Un film, rappelons-le, c'est avant tout une histoire de désir. Sous les apparences d'une intrigue prétexte, l'intérêt qu'on peut porter à ce petit film tient principalement à la limitation (lancinante) d'un désir de cinéma, tel que l'exprime le réalisateur, désir bridé tout à la fois par un budget réduit et le souci de "faire du fauteuil", sans trop choquer quiconque. De ce point de vue, "Play Misty for Me" est paradoxalement un récit en demi-teintes, lequel finalement suggère beaucoup, mais parle peu.
D'un bout à l'autre du récit, on reste donc dans le domaine du rêve, des chiens de faïence et du méta-discours. Toujours vissée, toujours recadrée, la narration - placée ici sous haute surveillance - ne demande qu'une chose : ruer dans les brancards, tout en refusant de plonger dans des transgressions dont Eastwood pressent qu'elle resteront toujours de pure forme, s'agissant d'un film "West Coast". En conséquence, le film aligne les signes du possible, les signes du souhaitable, les signes de l'impensable, tout ceci avec un maximum de bonne volonté. Afficher, le film ne fait d'ailleurs que cela : pour signaler l'impensé radical, rien ne vaut une chemise fluo à col ouvert et l'une de ces bonnes vieilles nanas psychotiques, placée en embuscade dans le décor ... Dans le même temps, et fort curieusement, Eastwood refuse tout à la fois les solutions narratives efficaces - mais simplistes - chères à John Carpenter, et cette théâtralité brutale, hyperfigurative, qui trouvera à s'exprimer (plus tard) chez De Palma. En cela Clint Eastwood se montre bon disciple d'un cinéma "juste milieu" efficace et faussement simple, à la manière de Don Siegel.
Placé à la croisée des chemins, le spectateur non averti se retrouve donc confronté à une entreprise de maximisation sous contraintes, ce qu'on appelle là-bas un film "indépendant".

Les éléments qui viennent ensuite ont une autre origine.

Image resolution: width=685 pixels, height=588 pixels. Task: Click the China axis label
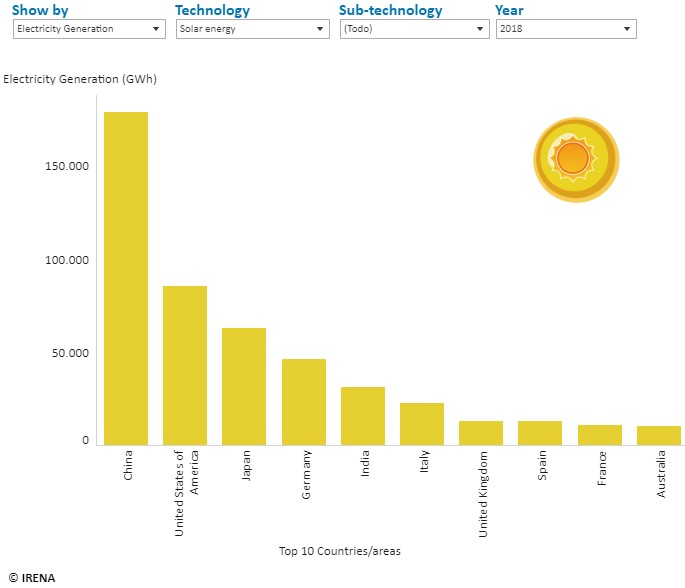coord(128,466)
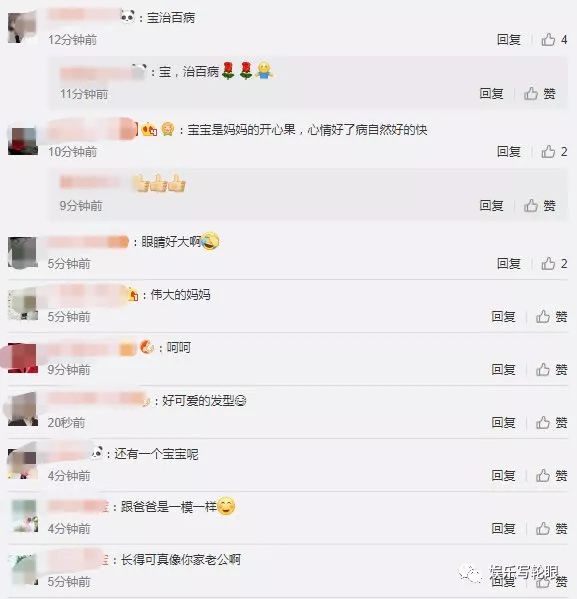Viewport: 577px width, 599px height.
Task: Reply to the comment 宝治百病
Action: pos(509,39)
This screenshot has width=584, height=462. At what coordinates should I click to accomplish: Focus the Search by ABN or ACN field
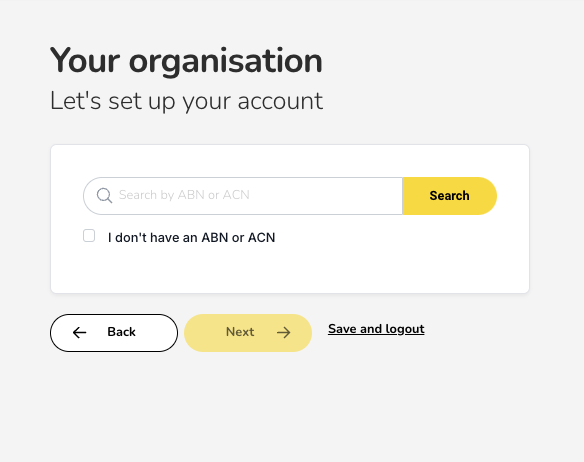pos(243,196)
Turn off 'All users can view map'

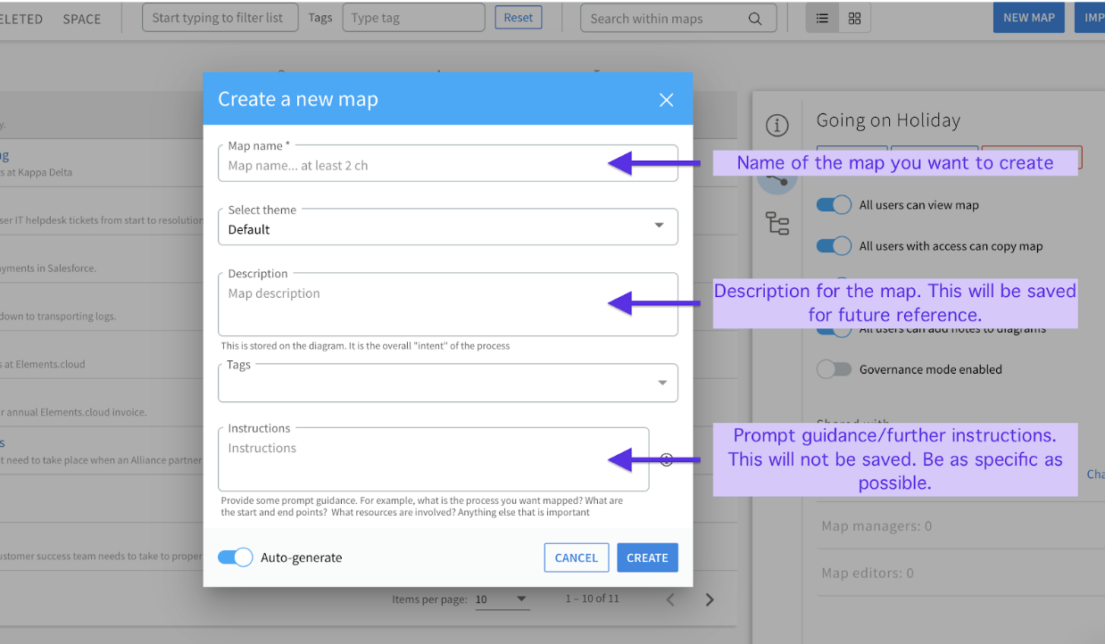pos(833,204)
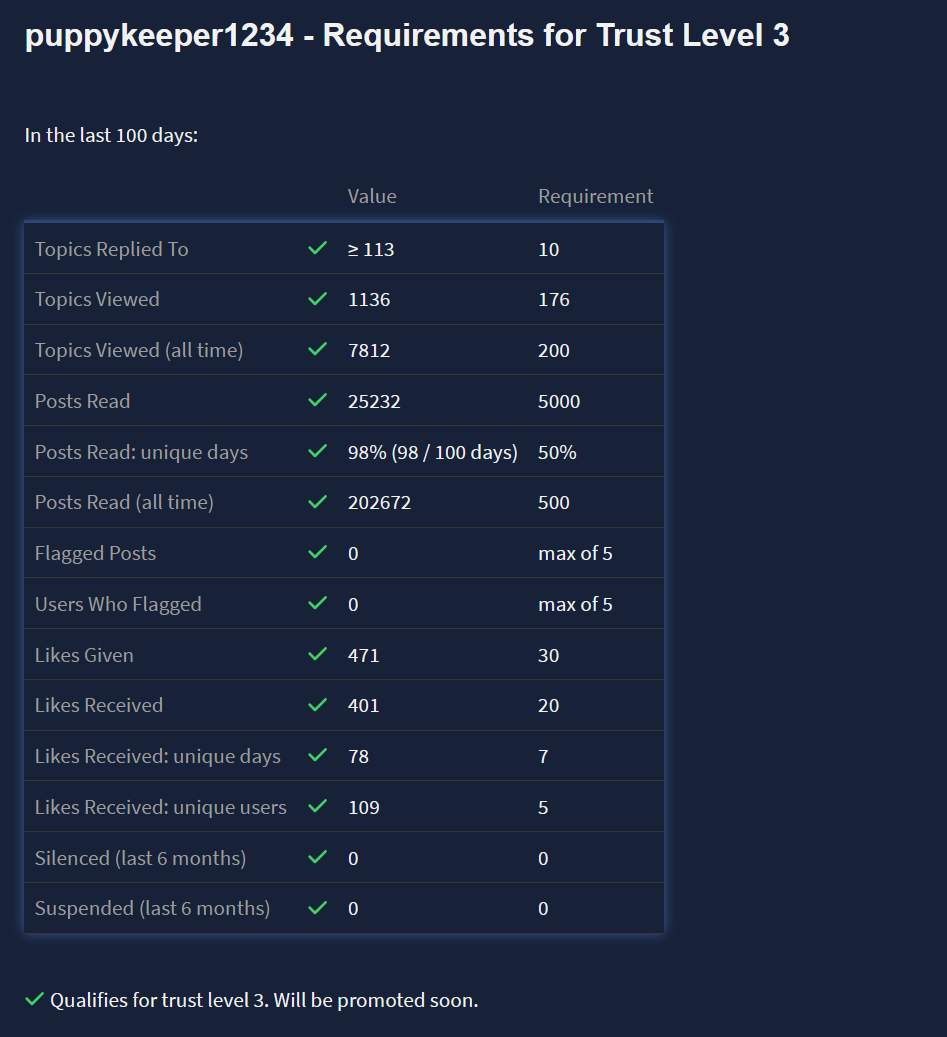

Très indirectement, le film tente d' indiquer ce qu'il convient de faire, de ne pas faire, quand on est auteur/acteur/réalisateur, qu'on tourne son premier film et que l'essentiel, c'est : comment éviter les coups, ceux de la critique new-yorkaise, ceux des camionneurs sur la route d'Oakland. Pour cette très mauvaise raison (hautement cinéphilique ?) "Play Misty for Me" est l'un des rares films de Clint Eastwood que j'apprécie vraiment.